EXERCISE BRIEF :: Reproduce the data below line by line, from its first line to the line with "Aixun C245-S030 Eğri", both included, and nothing past that point.

MATERIAL SHOWN ::
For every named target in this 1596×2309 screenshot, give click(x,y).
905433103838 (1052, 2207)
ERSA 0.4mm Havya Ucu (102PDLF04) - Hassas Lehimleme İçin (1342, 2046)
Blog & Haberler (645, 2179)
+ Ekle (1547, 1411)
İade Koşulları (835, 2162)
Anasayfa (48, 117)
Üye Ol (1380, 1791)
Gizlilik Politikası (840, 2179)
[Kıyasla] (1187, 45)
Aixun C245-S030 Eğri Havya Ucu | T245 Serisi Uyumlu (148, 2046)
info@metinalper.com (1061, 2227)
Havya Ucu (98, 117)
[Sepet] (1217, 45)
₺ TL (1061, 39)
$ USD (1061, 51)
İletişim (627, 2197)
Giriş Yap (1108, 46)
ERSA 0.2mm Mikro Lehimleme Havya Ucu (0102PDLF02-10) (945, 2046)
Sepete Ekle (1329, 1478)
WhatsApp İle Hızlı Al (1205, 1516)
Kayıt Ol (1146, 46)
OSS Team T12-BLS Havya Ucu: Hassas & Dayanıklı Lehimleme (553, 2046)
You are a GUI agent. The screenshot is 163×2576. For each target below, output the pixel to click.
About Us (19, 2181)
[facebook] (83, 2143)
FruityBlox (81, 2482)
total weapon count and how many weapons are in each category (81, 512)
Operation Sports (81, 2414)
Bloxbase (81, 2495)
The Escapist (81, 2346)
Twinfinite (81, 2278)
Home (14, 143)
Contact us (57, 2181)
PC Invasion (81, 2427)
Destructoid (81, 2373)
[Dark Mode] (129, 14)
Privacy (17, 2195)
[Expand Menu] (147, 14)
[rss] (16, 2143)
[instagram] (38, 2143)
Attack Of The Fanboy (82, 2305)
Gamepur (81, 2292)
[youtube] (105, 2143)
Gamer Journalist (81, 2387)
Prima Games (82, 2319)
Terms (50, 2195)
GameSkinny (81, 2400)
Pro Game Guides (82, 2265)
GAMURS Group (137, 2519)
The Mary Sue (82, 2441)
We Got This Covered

TASK OUTPUT ::
For every named target in this 1596×2309 screenshot, give click(x,y).
905433103838 (1052, 2207)
ERSA 0.4mm Havya Ucu (102PDLF04) - Hassas Lehimleme İçin (1342, 2046)
Blog & Haberler (645, 2179)
+ Ekle (1547, 1411)
İade Koşulları (835, 2162)
Anasayfa (48, 117)
Üye Ol (1380, 1791)
Gizlilik Politikası (840, 2179)
[Kıyasla] (1187, 45)
Aixun C245-S030 Eğri Havya Ucu | T245 Serisi Uyumlu (148, 2046)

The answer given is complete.